Thoughts on the Firefox AwesomeBar

Published on January 28, 2010

In my recent post on gripes I have with Firefox 3.6, I mentioned in passing that I detest (and disable) the AwesomeBar. I had a recent lunch-time discussion with Dustin about this very topic, and Michael asked about it in a recent comment, so I thought I’d post a few thoughts on why I dislike the AwesomeBar as a whole.

For the uninitiated, the AwesomeBar is simply the address bar in Firefox 3.0 and later. Prior to version 3, the Firefox address bar was a simple edit box with an associated drop down menu. URLs that you manually entered into this box were saved in the URL history (the drop down menu), and would be auto-completed in future accesses to the URL bar. When Firefox 3.0 was released, Mozilla changed the behavior of the URL bar considerably. Instead of being a repository for typed URLs, the address bar became a “one-stop shop” allowing users to search through bookmarks, history, and previously typed URLs.

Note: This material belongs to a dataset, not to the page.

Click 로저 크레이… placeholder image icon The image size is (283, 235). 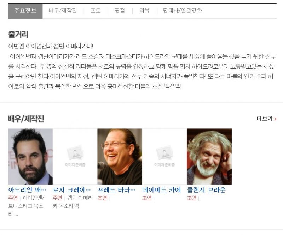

So what do I dislike about it?

Performance, Performance, Performance
Without a doubt, this is my number one complaint with the AwesomeBar (and, these days, Firefox in general). When the AwesomeBar made its debut, its performance was terrible. It was so slow, in fact, that as I typed into the URL bar, I would lose key strokes as Firefox struggled to keep up with potential suggestions. For example, as I typed a URL like https://borngeek.com/, I would end up with something like http://wweek.com/ (note the loss of the w.borng characters). Behavior like this is completely unacceptable, but was, for me, the norm for a long time. I’m not sure if Firefox still suffers from this issue because I never use it!
Results Ordering
When the AwesomeBar was first introduced, there was no way to specify what it should suggest as you search. As a result, there was much debate about which results should appear higher in the results list: should history take precedence over bookmarks, or vice-versa? In my experience, search results were never what I wanted them to be. Often, my target search would be the third or fourth result from the top, requiring me to use the arrow keys to select it. Poorly sorted suggestions essentially forced me to scan the results list for each query, wasting my time in the process. I know that Firefox has improved this greatly (you can now specify what kind of results are returned), so this is an admitted non-issue today.
Why Do I Need This?
My last complaint is simply, why is the AwesomeBar something I need? Unlike many computer users, I have very few actual bookmarks; instead, I maintain a static-HTML page of links I frequently visit. Because my bookmark count is so low, I never have a need to search my bookmarks; I already know what is or is not there, as well as how to get to it. Similarly, it’s not often that I need to search my browsing history. When I need to do so, I simply open the history sidebar (Ctrl + H) and search there. What was the AwesomeBar giving me that wasn’t already available in the browser? I’m not sure the answer to that is very substantial.

I think I would have more respect for the AwesomeBar if it came disabled by default. Shipping Firefox 3.0 with this enabled radically changed the behavior of a key UI element, something that seems pretty dangerous to do from a “keep the end user happy” standpoint. Mozilla enjoys screwing around with the default settings, however, so I’ve since come to expect this kind of thing from them. For now, the AwesomeBar is disabled in my browser. Until I see a good reason to do otherwise, it will stay in its upright and locked position.

One Comment

kip

Just a few comments, as a fan of the awesome bar:

* Performance has never been a problem for me, and I keep my history at the default 90 days (I think I even went longer on my home PC).
* The thing about losing keystrokes is a little weird. Sometimes if my system is busy, it will hold the keystrokes in a buffer while it is busy thinking, then suddenly 5 keystrokes appear at once. But I’ve never seen it just lose the keystrokes entirely. (In any application, really.)
* I use the Tab key to navigate the list of suggestions when the one I want isn’t at the top. It’s a lot easier than arrow keys. This has been a pain point for me when using Chrome, actually, since tab there actually moves the focus onto the page.
* My understanding of the sort is that it uses some kind of “frecency” formula that factors in both frequency and recency. I’m not sure how bookmarks are factored into that.

Of course, if it’s not solving any problem for you then by all means disable it. For me it’s really great that it searches for substrings in both the URL and the page title, which makes it easy to find something that I remember reading recently but can’t remember where.